#### INPUT MATERIAL ####

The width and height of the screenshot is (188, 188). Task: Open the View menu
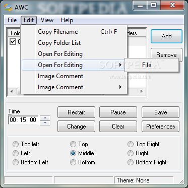(x=47, y=20)
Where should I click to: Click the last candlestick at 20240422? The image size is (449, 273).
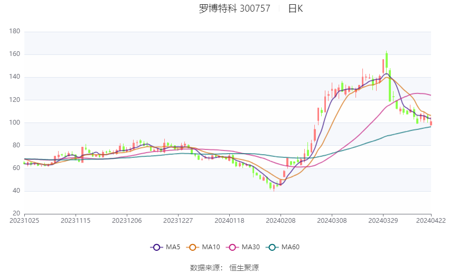431,123
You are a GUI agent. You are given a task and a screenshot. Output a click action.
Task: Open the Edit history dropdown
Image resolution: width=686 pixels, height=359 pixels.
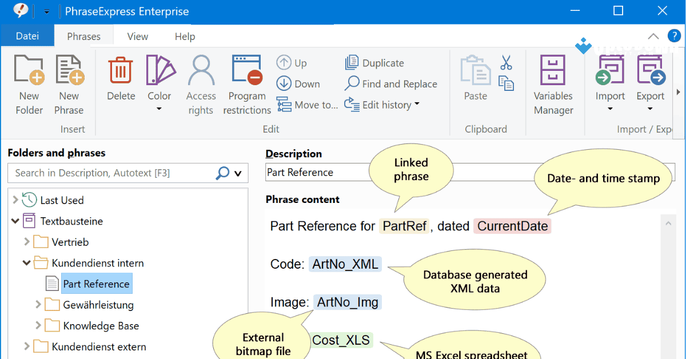pos(417,105)
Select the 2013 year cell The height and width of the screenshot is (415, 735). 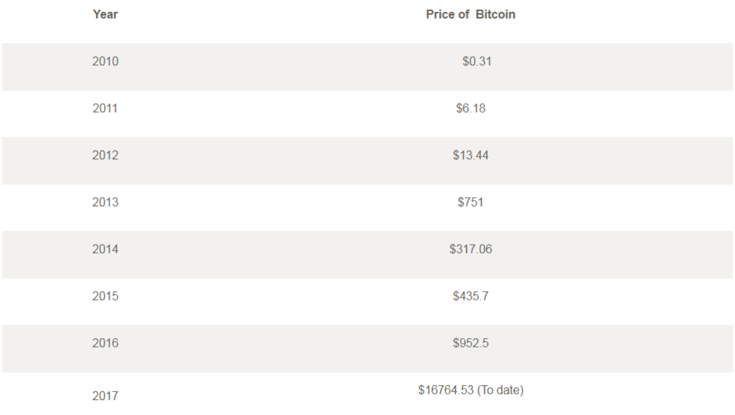[x=105, y=203]
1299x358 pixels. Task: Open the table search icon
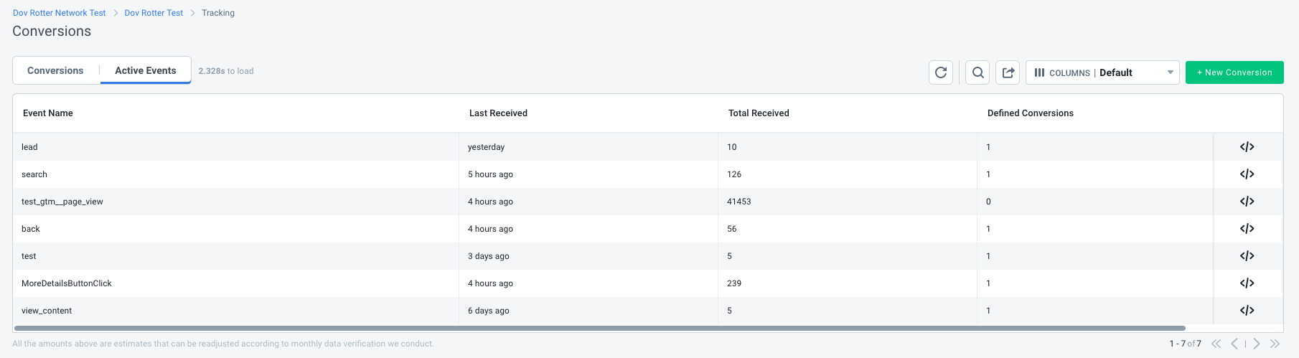pyautogui.click(x=977, y=72)
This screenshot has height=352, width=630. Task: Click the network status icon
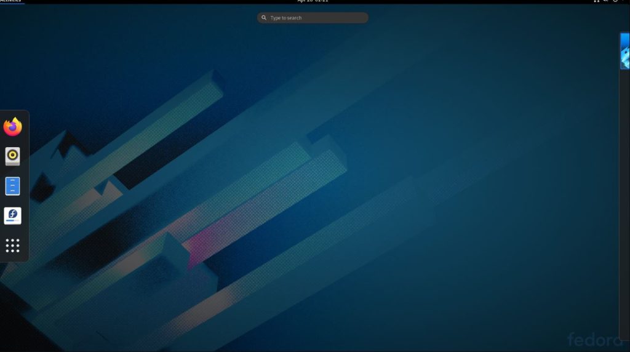pyautogui.click(x=596, y=1)
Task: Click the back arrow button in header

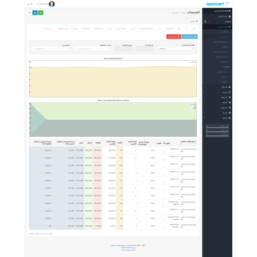Action: click(29, 13)
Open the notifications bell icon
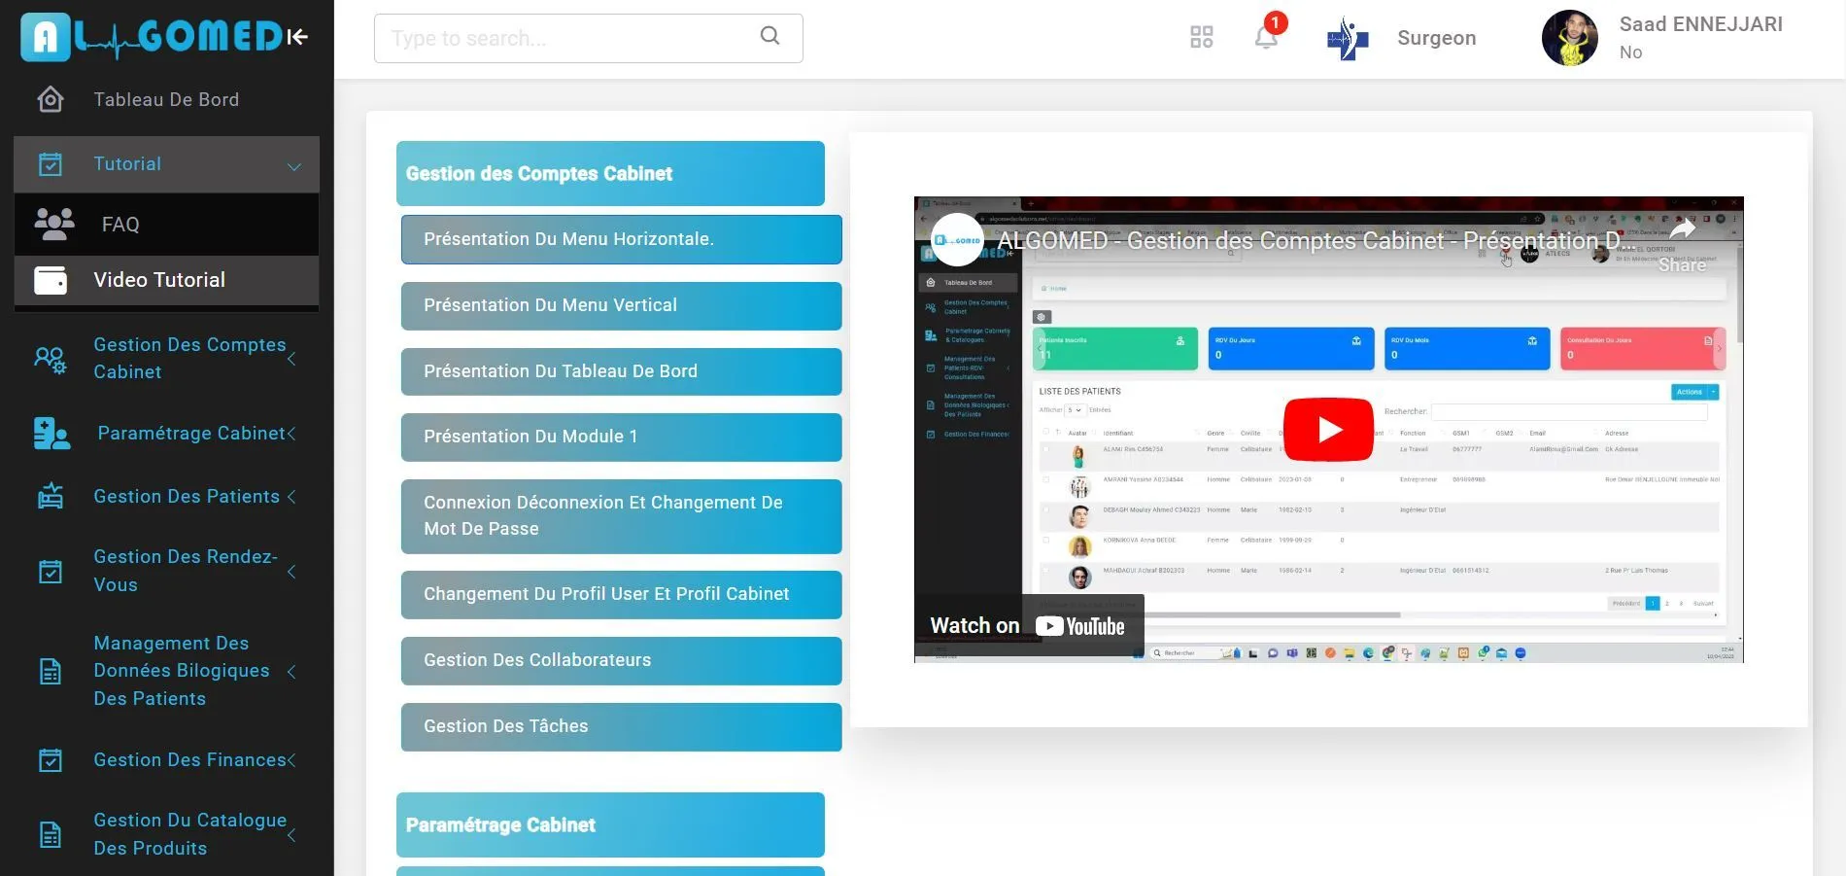This screenshot has width=1846, height=876. coord(1265,38)
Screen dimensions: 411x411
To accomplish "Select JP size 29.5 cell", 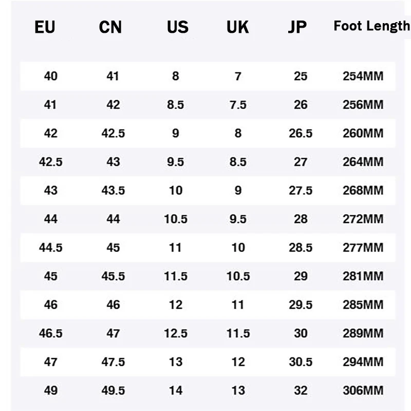I will tap(301, 305).
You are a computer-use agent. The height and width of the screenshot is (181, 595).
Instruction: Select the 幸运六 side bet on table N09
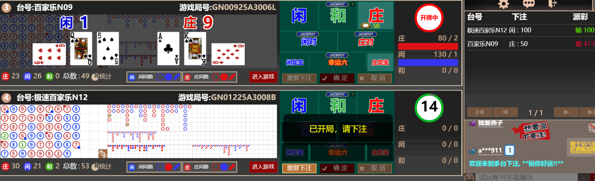(x=337, y=62)
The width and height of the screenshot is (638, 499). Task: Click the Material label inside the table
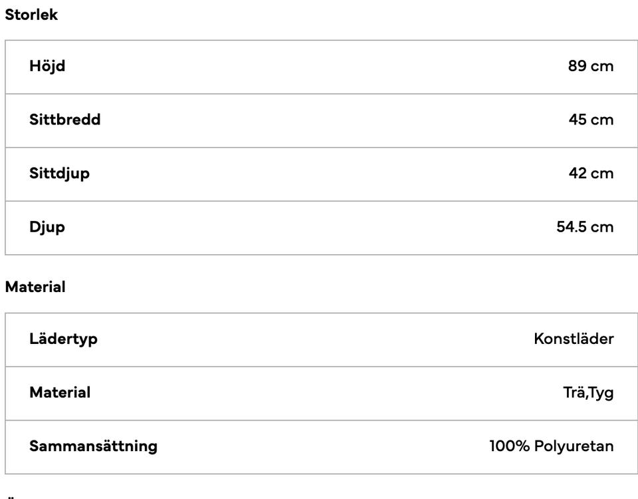click(x=60, y=393)
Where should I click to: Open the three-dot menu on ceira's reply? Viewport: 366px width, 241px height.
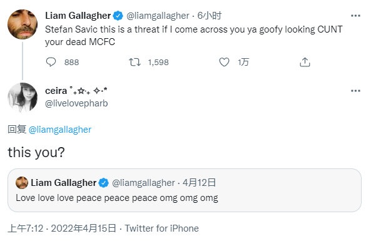coord(355,91)
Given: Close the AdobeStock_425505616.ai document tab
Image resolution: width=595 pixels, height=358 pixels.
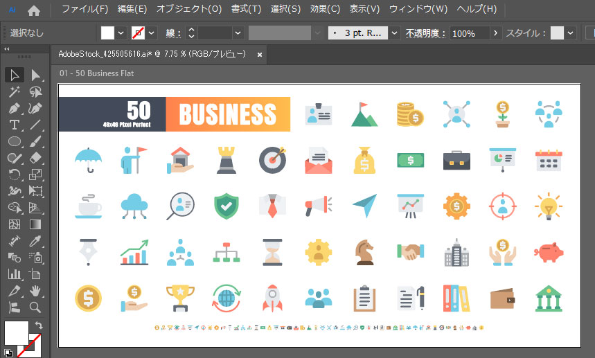Looking at the screenshot, I should click(x=260, y=54).
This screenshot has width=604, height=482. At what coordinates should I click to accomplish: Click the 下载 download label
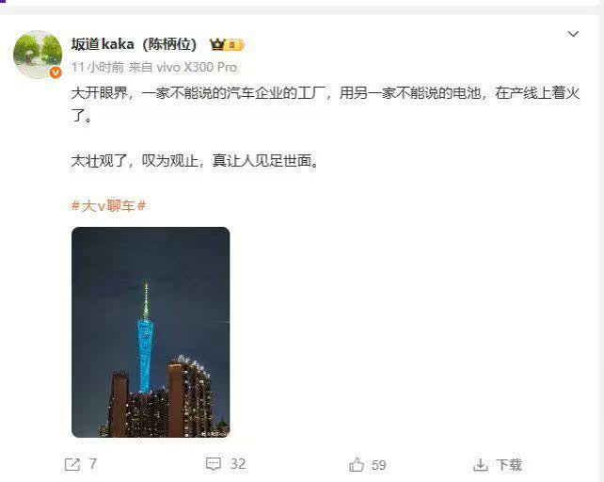tap(509, 465)
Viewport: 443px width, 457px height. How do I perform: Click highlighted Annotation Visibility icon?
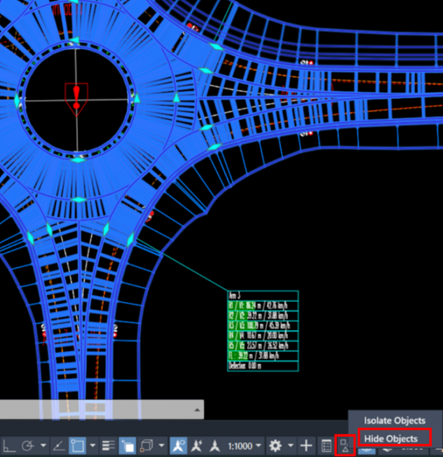coord(178,445)
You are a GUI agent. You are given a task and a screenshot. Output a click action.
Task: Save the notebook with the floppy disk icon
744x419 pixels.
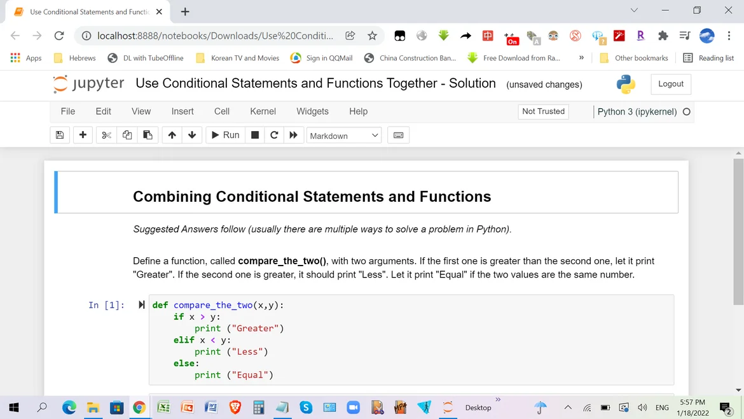click(60, 135)
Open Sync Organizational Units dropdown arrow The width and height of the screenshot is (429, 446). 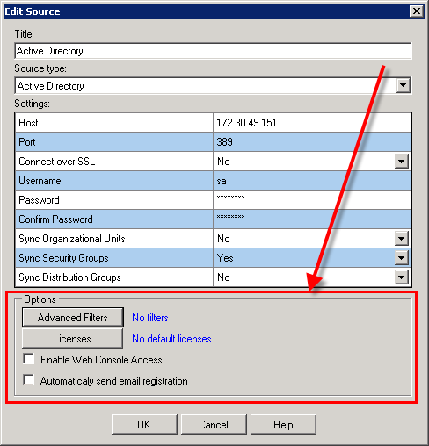401,239
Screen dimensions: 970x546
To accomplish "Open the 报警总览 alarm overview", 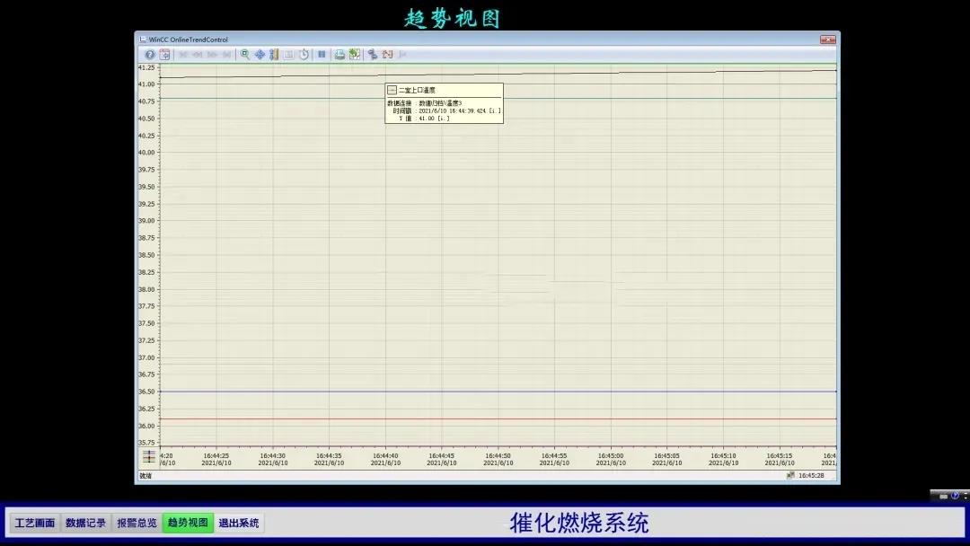I will tap(137, 523).
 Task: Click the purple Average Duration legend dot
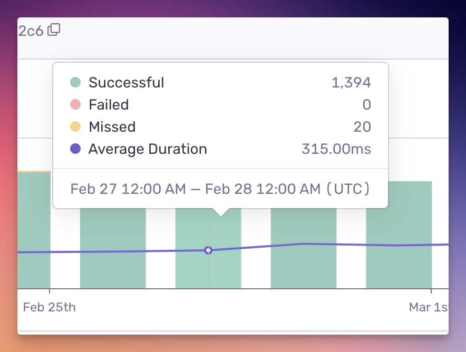(x=76, y=149)
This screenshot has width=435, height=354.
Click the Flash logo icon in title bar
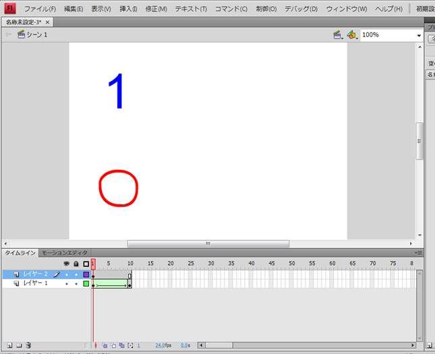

####

> [YOUR INSTRUCTIONS]: Among the records above, find each line holding the string "dimensions" and pull it out.

> [WRITTEN RESPONSE]:
Screen dimensions: 411x411
Screen dimensions: 970x546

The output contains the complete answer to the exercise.